Justice Takuva on Tuesday granted the provisional order stopping any process until the matter was finalised.

"The first respondent be and is hereby interdicted from forwarding the name of the second respondent as a substantive or designate Chief Mlotshwa for Hwange District to the third respondent and or President of Zimbabwe pending the finalisation of the summons issued under HC/3449/15," ruled Justice Takuva.

According to summons filed at the High Court, Silibaziso said she was supposed to be appointed chief taking over from her late father because she is the eldest of her father's three daughters.

Silibaziso's uncle, Saunders Mlotshwa, was appointed chief instead of her because she is a woman.

Silibaziso contends that being a woman is not an impediment to becoming a chief.

In the court papers, Silibaziso is the plaintiff while the Hwange District Administrator, Mlotshwa, Rural Development, Preservation of Culture and Heritage Minister Ncube and President Robert Mugabe were cited as the defendants.Silibaziso, through her lawyer Nkosilathi Mlala of Sansole and Senda legal practitioners, is seeking an order nullifying the appointment of Saunders as the substantive Chief Mvuthu.

In her summons, Silibaziso said following the death of her father, the DA, acting on discriminatory grounds and ill-conceived advice from unknown uncles and relatives, appointed Saunders as substantive Chief Mvuthu.

Silibaziso argues that the DA acted against provisions of the Nguni customs and norms as well as against clear provisions of Section 3 of the Traditional Leaders Act."The late Chief Mvuthu Mlotshwa is survived by three daughters and the plaintiff is the eldest.

The plaintiff was disqualified from being appointed a chief because she is a woman. This is despite the fact that being a woman is no longer an impediment in the Nguni culture and statutes for one to be appointed a chief," read the papers.Silibaziso argued that in KwaZulu-Natal where the Nguni originate, there are now many female chiefs who have undertaken tasks equally competently."

Zimbabwe has a total of six female chiefs dotted around the country. Three of the female chiefs in Zimbabwe are of Nguni (Ndebele) origin, that is Chief Sinqobile Mabhena of Umzingwane, Chief Ketso Mathe of Gwanda and Chief Nonhlanhla Sibanda of Insiza. They are all from Matabeleland South province," said Silibaziso.

She said the appointment of her uncle Saunders was an abomination to the Nguni culture because he had never lived in Hwange but spent most of his adult life in South Africa.

"His appointment is anti-people and motivated by malice, greed, sexism, misogyny and hostile patriarchy which harks back to the centuries old tradition long overtaken by evolving Nguni culture and a new constitutional dispensation," Silibaziso argued.

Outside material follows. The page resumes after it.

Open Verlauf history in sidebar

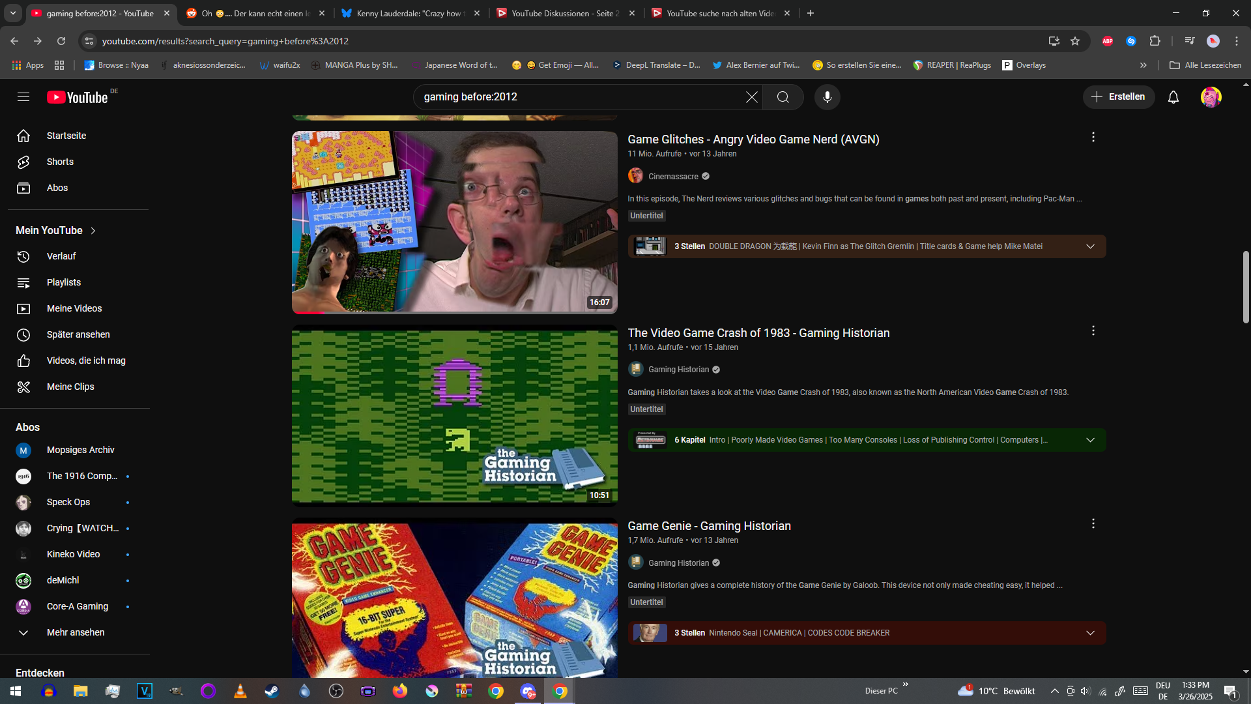point(61,256)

She said since the death of her father, she had been fending for the whole family after assuming duties as the head of the family.

"The plaintiff continues to act as paterfamilias (head of family) executing her duties diligently and with a sense of pride".

Silibaziso said her late father was a progressive man who prepared her to assume the position of Chief as heir apparent and that she had remained a selfless person to the point of exploitation by her uncle and 'so called relatives'.